In a recent interview, SWANA leader David Biderman said communities don’t want to undo decades of outreach work and tell residents to stop putting certain items in the bin, even if China’s scrap policies are shaking up market realities.
“Local governments have spent a lot of time, a lot of money educating their residents on how to recycle and what should be recycled, set up systems and infrastructure to capture that material,” said Biderman, executive director of the Solid Waste Association of North America (SWANA). “It would be bad for recycling in general to have to retreat from those systems, and history suggests that it can be very difficult. If you turn recycling off, even for one type of material, it takes years to be able to turn it back on to the version (or) level it once was.”
Biderman, whose organization represents mostly public sector solid waste professionals in the U.S. and Canada, said there aren’t enough concrete details to tell what the future holds for exporting to China.
“Long-term, the crystal ball is opaque,” Biderman said. He referenced a sentiment shared during a recent webinar hosted by The Recycling Partnership, noting that “if anybody says they know what’s going on in China, they don’t.”
But he and other industry insiders point to some potential outcomes if China continues to restrict imports as the country increasingly has in the past couple years. First and foremost, the U.S. and other countries will be forced to lessen their dependence on China as a downstream outlet for recyclables.
“Diversifying one’s customer base is always a smart thing,” he said, noting brokers are already looking to other markets, particularly Southeast Asia.
Second, on in the longer term, Biderman said declining exports to China could mean a bolstered U.S. processing industry. Some companies are considering opening up containerboard production facilities, since retail giants such as Amazon have a massive appetite for corrugate.
“We’ve had a lot of paper mills close in the U.S.,” Biderman said. “We need to think about whether those should be repurposed.”
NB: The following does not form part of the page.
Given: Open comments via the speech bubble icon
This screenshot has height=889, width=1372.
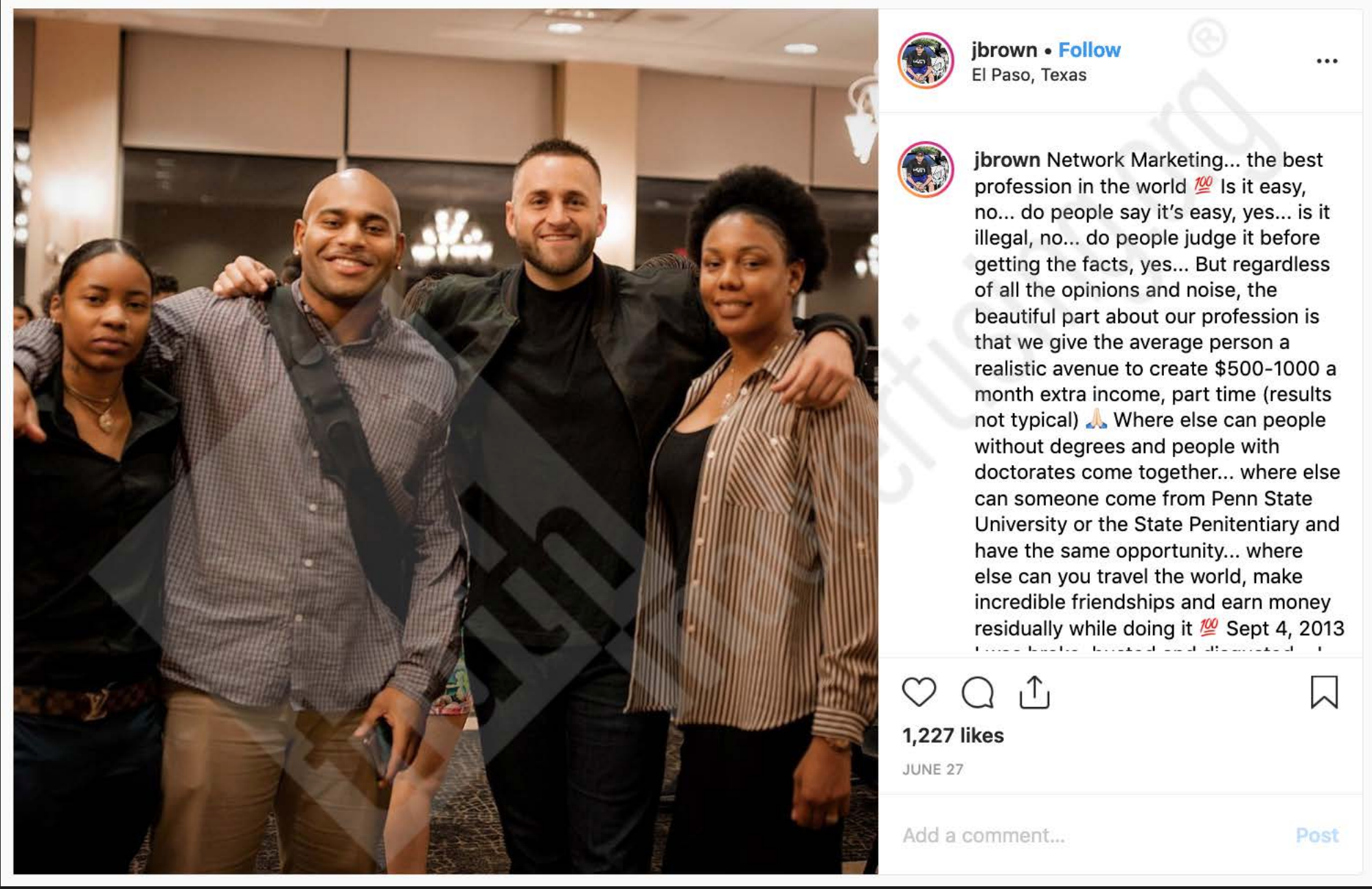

Biderman said a boost in domestic containerboard manufacturing could increase blue-collar employment particularly in areas not in the coastal regions, regions that have not shared in the nine-year economic recovery the country has experienced.
“This could accelerate that,” Biderman said.
Biderman estimates the industry needs at least three to five years to bolster its domestic processing industry to the point where material diverted from China could find a home in the U.S.
“It takes a long time to purchase property, get a permit, start construction and then start operations,” he said. “It’s not a turnkey kind of thing. It’s challenging to build a lot of these facilities.”
He advised local governments to evaluate their contractual relationships to determine whether changes are warranted. Not everyone will be severely impacted, he noted, as some local programs do not export any materials. Some are protected contractually against pricing downturns, or they are insulated from the effects because their location makes exporting an unattractive option anyway.